Also, under licenses, “the OCM will actively promote social and economic equity applicants who have been harmed by the prohibition of cannabis for adult-use licenses, establishing a goal of awarding 50% of licenses to social and economic equity applicants.”
There is a local excise tax imposed on the sale of cannabis products from a retail dispensary to a cannabis consumer at four percent of the product’s price.
According to the state, “This tax is distributed to local governments based on where the retail dispensary is located. Twenty-five percent of the tax revenue goes to the county and seventy-five percent goes to the cities, town, or villages within the county as a proportion of cannabis sales.”
If a town and a village within the town both allow adult-use sales, the revenue will be distributed based on a distribution agreement between the town and village, but if no such agreement exists, then the revenue distribution between the town and village will be divided evenly.
The Village of Chatham is in both the Towns of Ghent and Chatham; the Town of Kinderhook has both the villages of Valatie and Kinderhook within its border. So far, Ghent officials have not announced whether they plan to pass any local laws about the cannabis dispensaries or on-site uses.

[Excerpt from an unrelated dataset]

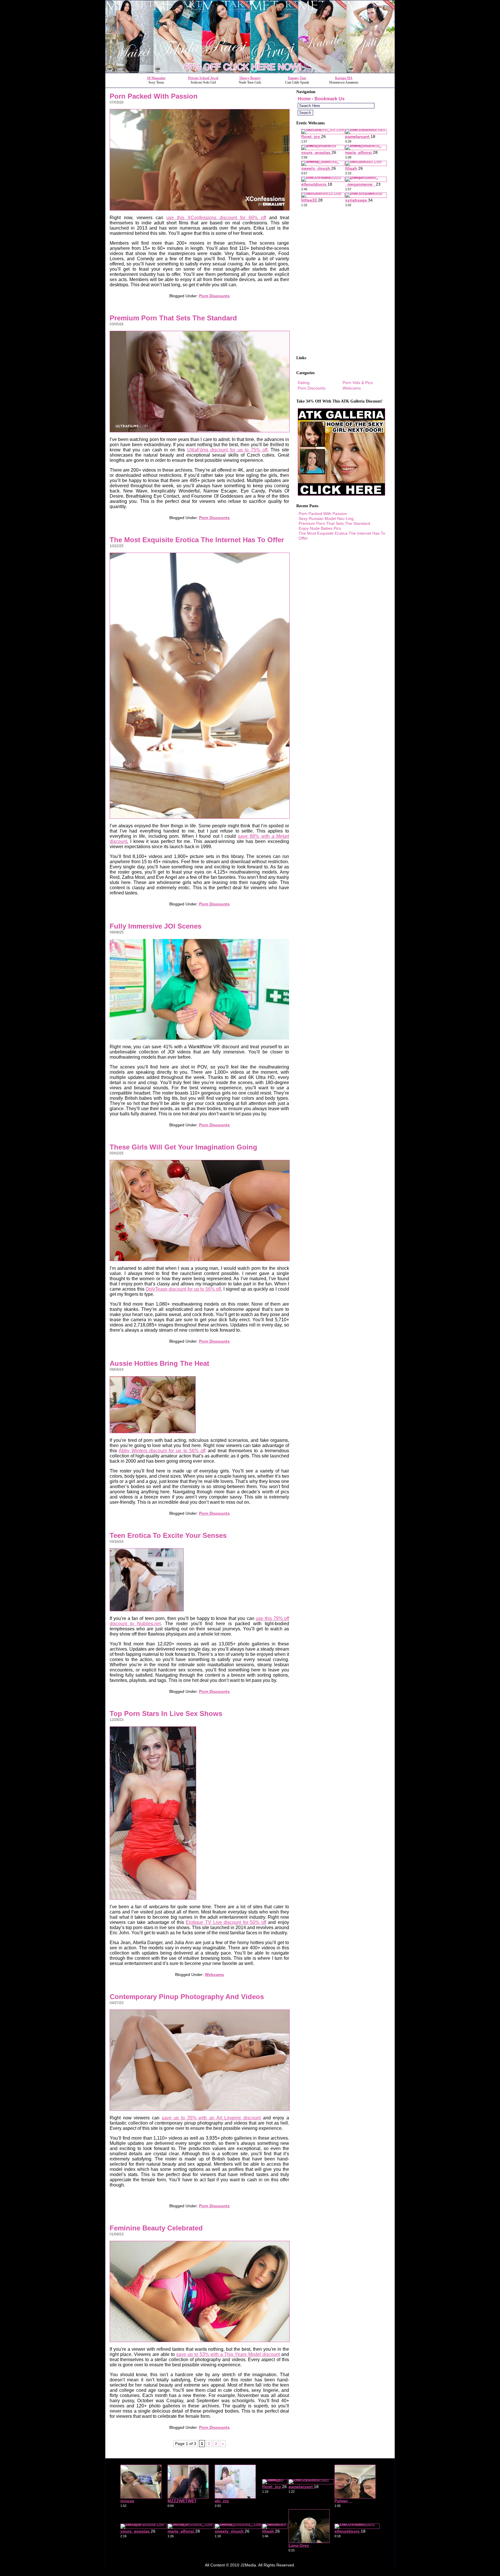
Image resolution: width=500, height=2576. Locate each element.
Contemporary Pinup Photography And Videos (187, 1997)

The Town of Kinderhook’s regular meeting on December 6 will start with a public hearing on a proposal for Local law #5 to “opt-out of allowing adult-use on-site cannabis consumption sites to locate within the Town of Kinderhook.” The hearing starts at 6:35 p.m.
The Village of Kinderhook is having a public hearing on a local law opting out of on-site consumption sites on December 8 at 6:45 p.m.
According to the state, while towns and villages can opt-out of allowing cannabis retail dispensaries or on-site consumption licenses from locating within their jurisdictions, “municipalities cannot opt-out of adult-use legalization.”
Adult-use cannabis possession and use by adults 21 years of age or older in accordance with the MRTA is legal in New York State. “With respect to smoking and vaping, cannabis is treated the same as tobacco,” according to information from the Association of Towns.
The Association of Towns material also says that New York is “the 15th state to legalize adult-use recreational marijuana use, and is the 17th overall with some sort of weed law on the books….Once fully operational, recreational cannabis is expected to bring an estimated $350 million annually in New York State and will potentially create 30,000 to 60,000 jobs.” This legislation decriminalizes the possession of less than 3 ounces marijuana for people 21 and older.